HuffPo Gay Editor: Calls for ‘Intolerance’ Toward ‘Antigay’ Media
BREAKING: The media is not pro-gay enough. In fact, according to Michelangelo Signorile, the media is explicitly anti-gay. It’s hard to argue with crazy.
The editor of Huffington Post’s Gay Voices, Signorile, is calling for the media to be intolerant “of all forms” of “bigotry against LGBT people.” And by bigotry, he means anything less than celebration.
In Signorile’s new book, It’s Not Over: Getting Beyond Tolerance, Defeating Homophobia and Winning True Equality he whines that the media is not gay-friendly in the least. Indeed, he claims, “a higher level of vocal hate appears to be tolerated of all pundits when it’s directed at gays.”
His reasoning? Well, from time to time conservative and Christian pundits are given air time on the major networks. That’s right, Signorile protests at the very notion that someone who disagrees with his lifestyle is allowed to speak in public.

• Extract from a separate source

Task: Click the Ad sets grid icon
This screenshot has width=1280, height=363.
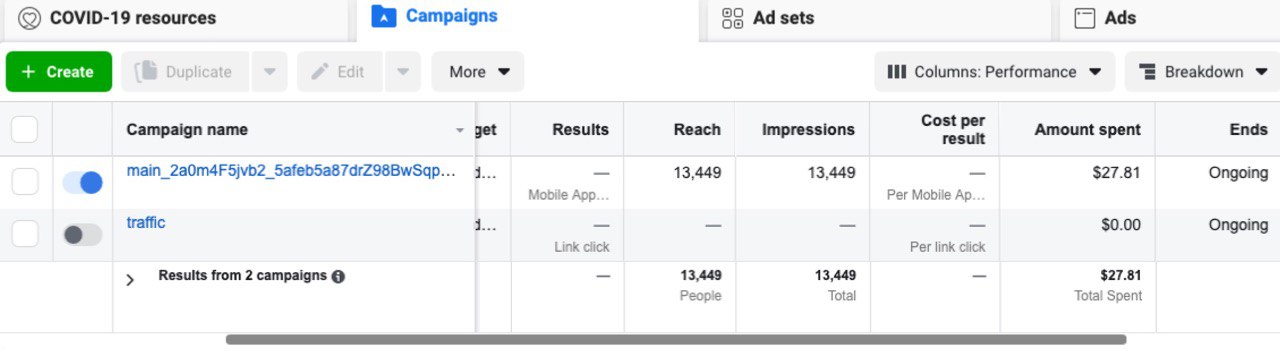Action: (733, 18)
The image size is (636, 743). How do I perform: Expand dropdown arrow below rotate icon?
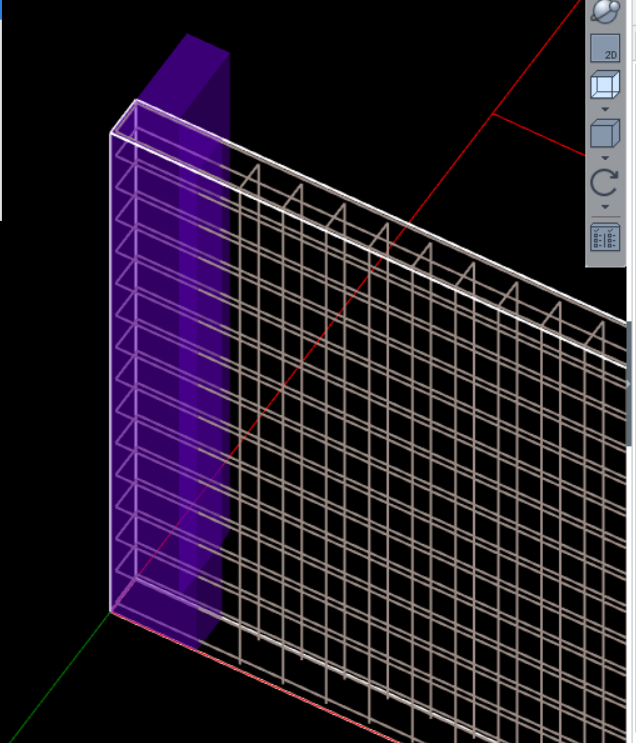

He even devotes an entire chapter to what he calls the “media’s ‘both sides’ delusion.” In it, he argues that when the media brings on conservative guests, they are giving a platform to “bigotry” that “should simply no longer be acceptable,” comparing it to CNN giving air time to white supremacists. He states that it is one of the media’s “responsibilities” to decide “what is and is not acceptable speech” in our society. And woe unto they that don’t hew to Signorile’s idea of “acceptable speech.”
Many prominent Christians and conservatives should not be allowed to speak to the media, according to Signorile. His “antigay” haters list is long and includes the Catholic League’s Bill Donohue, talk show hosts Laura Ingraham and Dana Loesch, Red State’s “extreme right blogger” Erick Erickson, Focus on the Family’s James Dobson, Family Research Council’s Tony Perkins and sports analysts David Tyree and Tony Dungy.
Signorile’s description of these people and the groups they represent is anything but balanced. For example, he characterizes the Family Research Council as a “viciously anti gay right-wing group” and calls Red State’s Erickson an “out-and-out racist” who compared blacks to Nazis. Erickson did not say anything close to that, but what else would you expect from someone whose own hatred for conservatives impedes basic reading comprehension?
Signorile argues that only “anti-gay” Christians and conservatives are given air time by the media. Signorile claims that they do not speak for the majority of Christians and conservatives who are just fine with gay marriage.
Why, for example, is Donohue used to represent all Catholics when he obviously does not? It could be that media executives are bowing to religious conservatives’ charges of a liberal and pro-gay bias in the media. Laura Ingraham has been noted as one of the biggest purveyors of this myth, and it obviously worked out well for her, winning her a spot on ABC.
But Signorile doesn’t just charge the media to discriminate against Christians and conservatives, he also calls for businesses to. In an ironic twist, Signorile rails against discrimination against gays in hiring practices yet explicitly calls for businesses to discriminate against people who disagree with him. In a chapter on homophobia in professional sports, he demands “teams send a message, right now, to young people that homophobia is not accepted. And that means giving more than a slap on the wrist for homophobic comments and actions, and it means not hiring virulently antigay individuals in prominent positions.”
We already know what Signorile considers “virulently antigay” so he’s basically calling for a Christians and conservative blacklist.
In a candid and revealing passage of the epilogue, Signorile bares his bigoted views, front and center:
In fact, it’s time for us to be intolerant – intolerant of all forms of homophobia, transphobia, and bigotry against LGBT people. People often use the phrase “let’s agree to disagree” when they respect but do not share the different positions of their friends or colleagues … [but] Anything less than full acceptance and full civil rights must be defined as an expression of bias, whether implicit or explicit. And it has to be called out ... if we’re to get beyond tolerance.
So, meet the new boss. Same as the old boss.